Monday, October 7, 2013

Please Don't Be Happy

I was just thinking about how there's this phrase out there that is "you choose to be happy."

As much as I'd like to believe that to be true, I'm sorry, but sometimes you just have days that are crap and you can't just "be happy". Some days your mind is worn, your heart is tired, your head won't turn off for even a moment; You feel broken, you feel worthless, helpless. You feel like you're not enough. You're frustrated in finding purpose, you wish you could fix how you feel, you wish you could get out of your rut and feel okay again.

I think society has this pretty unrealistic expectation to obtain a perfect life...whatever a "perfect life" means according to you.
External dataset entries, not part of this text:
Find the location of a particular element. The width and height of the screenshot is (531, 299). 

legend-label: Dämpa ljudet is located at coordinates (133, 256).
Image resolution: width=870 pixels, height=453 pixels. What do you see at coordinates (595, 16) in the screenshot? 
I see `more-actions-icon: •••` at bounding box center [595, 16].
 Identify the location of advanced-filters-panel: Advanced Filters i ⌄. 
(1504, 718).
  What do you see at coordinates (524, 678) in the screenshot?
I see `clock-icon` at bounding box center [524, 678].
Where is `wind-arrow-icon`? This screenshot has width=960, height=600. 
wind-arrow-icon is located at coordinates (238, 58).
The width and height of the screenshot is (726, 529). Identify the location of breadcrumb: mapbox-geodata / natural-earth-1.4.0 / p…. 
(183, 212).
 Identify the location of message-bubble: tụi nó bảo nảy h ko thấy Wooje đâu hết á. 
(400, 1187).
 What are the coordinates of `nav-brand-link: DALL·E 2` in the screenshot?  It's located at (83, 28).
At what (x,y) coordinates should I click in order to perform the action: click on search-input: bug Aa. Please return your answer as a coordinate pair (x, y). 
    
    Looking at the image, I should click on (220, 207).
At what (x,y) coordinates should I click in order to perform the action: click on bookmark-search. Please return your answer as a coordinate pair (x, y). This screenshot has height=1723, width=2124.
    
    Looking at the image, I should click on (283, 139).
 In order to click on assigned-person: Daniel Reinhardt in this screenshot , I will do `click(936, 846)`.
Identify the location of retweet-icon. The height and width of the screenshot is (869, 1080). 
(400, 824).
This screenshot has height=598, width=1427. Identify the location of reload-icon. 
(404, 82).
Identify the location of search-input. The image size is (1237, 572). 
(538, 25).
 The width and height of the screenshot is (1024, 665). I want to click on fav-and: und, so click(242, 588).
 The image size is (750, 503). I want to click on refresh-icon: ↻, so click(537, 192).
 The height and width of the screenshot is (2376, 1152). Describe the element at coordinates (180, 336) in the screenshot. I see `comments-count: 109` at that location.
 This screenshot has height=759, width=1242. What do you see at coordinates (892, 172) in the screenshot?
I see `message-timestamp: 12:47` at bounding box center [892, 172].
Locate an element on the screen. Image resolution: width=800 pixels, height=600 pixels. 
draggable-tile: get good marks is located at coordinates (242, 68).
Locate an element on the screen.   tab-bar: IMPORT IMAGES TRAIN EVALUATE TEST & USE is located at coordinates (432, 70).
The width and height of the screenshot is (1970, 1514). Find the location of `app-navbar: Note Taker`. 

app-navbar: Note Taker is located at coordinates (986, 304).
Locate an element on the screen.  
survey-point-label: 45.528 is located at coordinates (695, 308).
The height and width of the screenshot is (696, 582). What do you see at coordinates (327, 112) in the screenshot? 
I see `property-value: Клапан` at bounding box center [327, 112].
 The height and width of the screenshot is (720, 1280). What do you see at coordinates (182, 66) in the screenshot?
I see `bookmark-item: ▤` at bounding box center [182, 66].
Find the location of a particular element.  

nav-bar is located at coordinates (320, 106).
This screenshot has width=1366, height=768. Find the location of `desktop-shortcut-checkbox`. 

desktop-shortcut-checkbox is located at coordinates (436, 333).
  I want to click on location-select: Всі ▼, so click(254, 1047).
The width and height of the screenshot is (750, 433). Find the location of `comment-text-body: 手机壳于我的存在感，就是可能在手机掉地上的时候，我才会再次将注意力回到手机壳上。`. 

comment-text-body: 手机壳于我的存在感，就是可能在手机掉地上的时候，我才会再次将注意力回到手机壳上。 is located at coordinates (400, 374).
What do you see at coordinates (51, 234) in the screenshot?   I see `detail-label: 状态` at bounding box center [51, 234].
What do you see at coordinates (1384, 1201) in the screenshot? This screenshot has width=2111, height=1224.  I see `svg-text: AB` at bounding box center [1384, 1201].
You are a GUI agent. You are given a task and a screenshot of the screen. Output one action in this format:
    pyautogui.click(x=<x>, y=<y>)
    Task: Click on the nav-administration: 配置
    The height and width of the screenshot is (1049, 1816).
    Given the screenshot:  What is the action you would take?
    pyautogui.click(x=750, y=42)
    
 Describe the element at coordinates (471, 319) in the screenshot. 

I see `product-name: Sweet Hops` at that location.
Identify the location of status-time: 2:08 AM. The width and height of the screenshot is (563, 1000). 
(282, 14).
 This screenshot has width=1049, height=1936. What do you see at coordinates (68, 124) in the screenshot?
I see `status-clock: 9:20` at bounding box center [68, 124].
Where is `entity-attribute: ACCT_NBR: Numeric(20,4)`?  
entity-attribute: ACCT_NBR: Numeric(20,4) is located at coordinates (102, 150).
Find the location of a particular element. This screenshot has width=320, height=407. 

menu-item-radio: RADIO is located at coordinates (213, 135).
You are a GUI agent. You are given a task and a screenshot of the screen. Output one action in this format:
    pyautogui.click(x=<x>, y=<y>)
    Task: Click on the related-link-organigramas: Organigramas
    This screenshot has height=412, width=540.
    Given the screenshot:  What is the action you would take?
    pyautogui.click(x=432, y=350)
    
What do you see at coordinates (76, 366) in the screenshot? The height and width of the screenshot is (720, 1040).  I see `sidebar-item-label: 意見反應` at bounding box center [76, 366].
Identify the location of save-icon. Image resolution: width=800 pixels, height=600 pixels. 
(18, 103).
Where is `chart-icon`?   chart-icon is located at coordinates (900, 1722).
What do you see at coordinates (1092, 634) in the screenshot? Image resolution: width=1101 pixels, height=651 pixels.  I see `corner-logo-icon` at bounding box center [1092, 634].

I feel like we put that expectation upon ourselves, too, thinking that once we reach that complete contentment, we've succeeded. Kind of like: no matter your situation, your circumstance, the chaos that's going on in your life, or just the way you feel, you have no excuse to feel bad. Just suck it up and deal.

My friend, I can't do that. I cannot just "suck up to the struggles" and keep going on with life. And I don't think any of us should be held, or hold ourselves to that standard.

When you feel a certain way, feel. Lonely, stressed, frustrated, discouraged, selfish, guilty, anxious, jealous, overwhelmed, drained, sad. Feel it. Shoving it away only makes it all build up slowly over time and then explode. I'm learning that that feels even worse.

It's scary though. There's good courage in feeling. As humans, vulnerability is what we crave, but it's a word that we hear of and cringe. All we want is to be loved, accepted, and have real relationships with people. When we feel, we open ourselves up as an easy target for others to judge and harm our hearts. So instead we are closed inside our own little lives, building walls against all that tries to penetrate. But as we build our walls, the ones that we love and those that love us can't get in, and God surely cannot heal all the wounds that we've tried to mend by ourselves all this time. As we "suck up and deal", we build another wall that isolates our hurt, because we don't want anyone else to see that we're hurting. I'm learning that God works best when we hurt. He intercedes in ways that continue to blow my mind. I don't know all the answers to why God allows us to hurt, but I know that in the end, He brings all glory back to Himself through suffering.

While life continues, I hope we can be joyful while we hurt. And joyfulness is different from happiness. Joy does not depend on a smile, but joy can be sorrow in the midst of struggle and still praising God for who He says He is. Not only is it good to feel the brokenness, but feeling the good in life only reassures that God is taking care of us, you know? Rejoicing in the new day, laughing till we're silent and doubled over, eating good food, being in community, doing what we love, thankfulness, or enthusiasm. Feel it.

And let's please not be so hard on ourselves. God's grace exceeds how far we've drifted and how fast we've run away. He just wants us to trust that He is working through whatever we face, even though we may not see it...that's easier said than done, but He'll reveal Himself in His perfect timing right when we step off into the abyss.